Knowing this mob could overpower the local lawmen, Mary Katherine Horony or as she was known—Big Nosed Kate devised a plan to free Holiday. She set an old shed in Fort Griffin on fire—it burned rapidly—in fact, this fire threatened to engulf the whole town.

She was interested in Doc Holiday because before moving to Fort Griffin in 1876, she had lived in Dodge City, Kansas and had worked for Bessie Earp, the wife of James Earp. Once in Fort Griffin, she met Wyatt Earp, James’ brother. Some state Big Nose Kate was a prostitute, but history does not back up this fact. 

As most of the town fought the fire, Kate confronted Holiday’s guard, a pistol in each hand. She disarmed him, and she and Doc escaped.

The two spent the next few years on the road together. They traveled to Trinidad, Colorado and then to Las Vegas, New Mexico, a territory at the time, where Holiday briefly was a barkeep in a saloon. 

The two lovers had a tumultuous romance at best because of Doc’s gambling and Kate’s drinking. 

They parted ways in the fall of 1880. Kate went to Globe, Arizona where she ran a miner’s boarding house, also a territory at the time and Doc traveled to Tombstone, Arizona to join the Earp brothers in what they hoped would be a good business venture.

Later, Kate joined Holiday in Tombstone but their relationship, always rocky, followed its course.
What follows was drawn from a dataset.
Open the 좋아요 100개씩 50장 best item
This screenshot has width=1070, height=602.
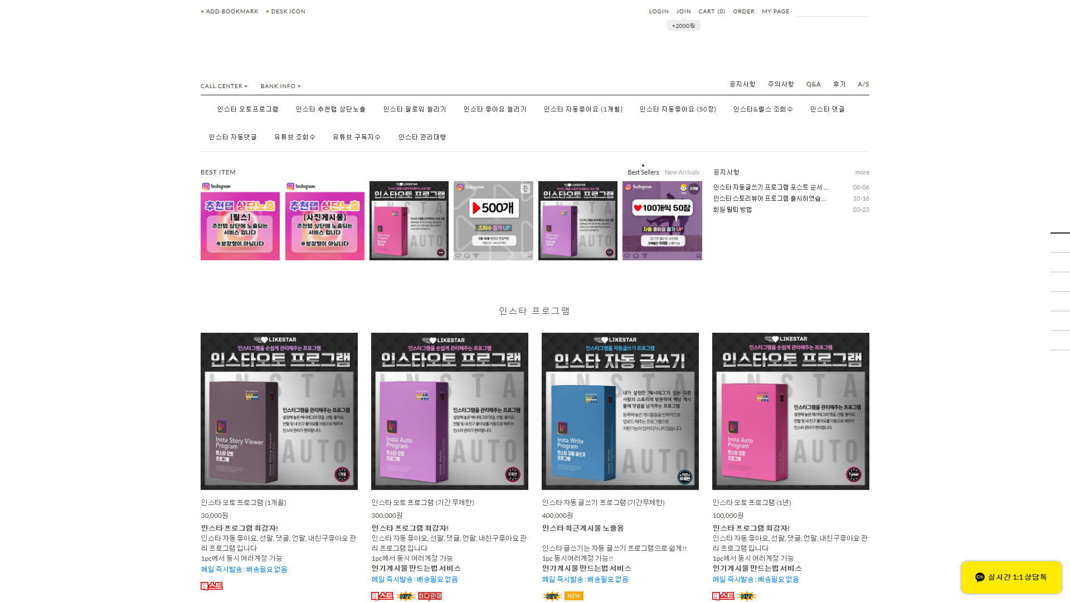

The lovers had a big fight. 

Two men, who were enemies of Doc’s and the Earp’s, got wind of the pair's fallout. They decided to take advantage of the situation. 
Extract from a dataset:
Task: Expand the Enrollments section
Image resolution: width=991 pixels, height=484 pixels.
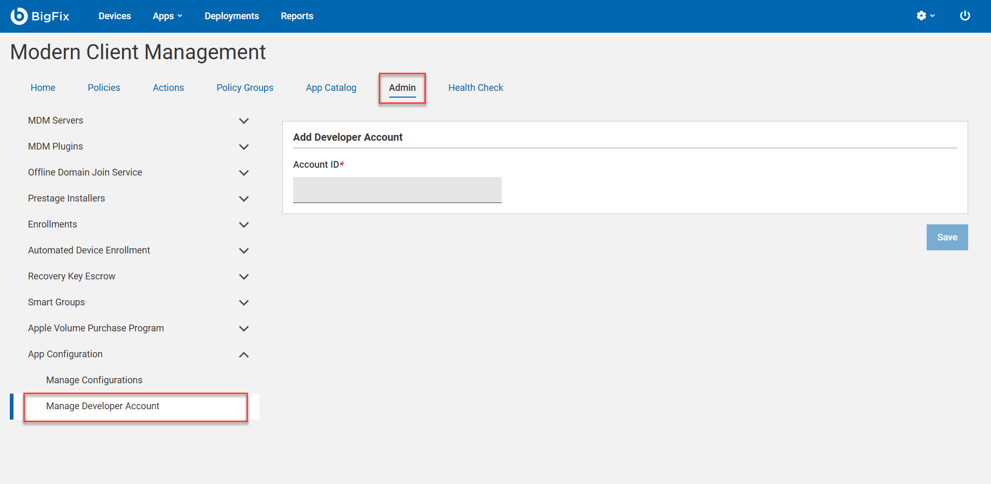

Finding Kate drunk and disenchanted with Holiday, they convinced her she could get back at him by signing their affidavit. They had her testify that Doc had participated in a March 1881 stage robbery where one man had been killed.

Based on this testimony, Holiday was arrested. But the next day Kate, now sober, recanted her story and Doc was released from jail. After this, Kate was most likely a witness to the Gunfight at the O.K. Corral. But her and Doc’s relationship never recovered. 

He gave her some money and put her on a stage. Some accounts state Kate met up with Doc again in Colorado, to nurse him while he was dying, but there is no record this happened.

After Holiday’s death, Kate married a blacksmith, George Cummings in 1890. The couple worked in several Colorado mining camps, then they traveled to Bisbee, Arizona where Kate briefly ran a bakery. By this time George a heavy drinker, even more so than Kate. He became extremely abusive, so she left him.  

Kate died at the age of 89, in 1940, while living at the Arizona Pioneer’s Home in Prescott, Arizona. She was buried under the name Mary K. Cummings. 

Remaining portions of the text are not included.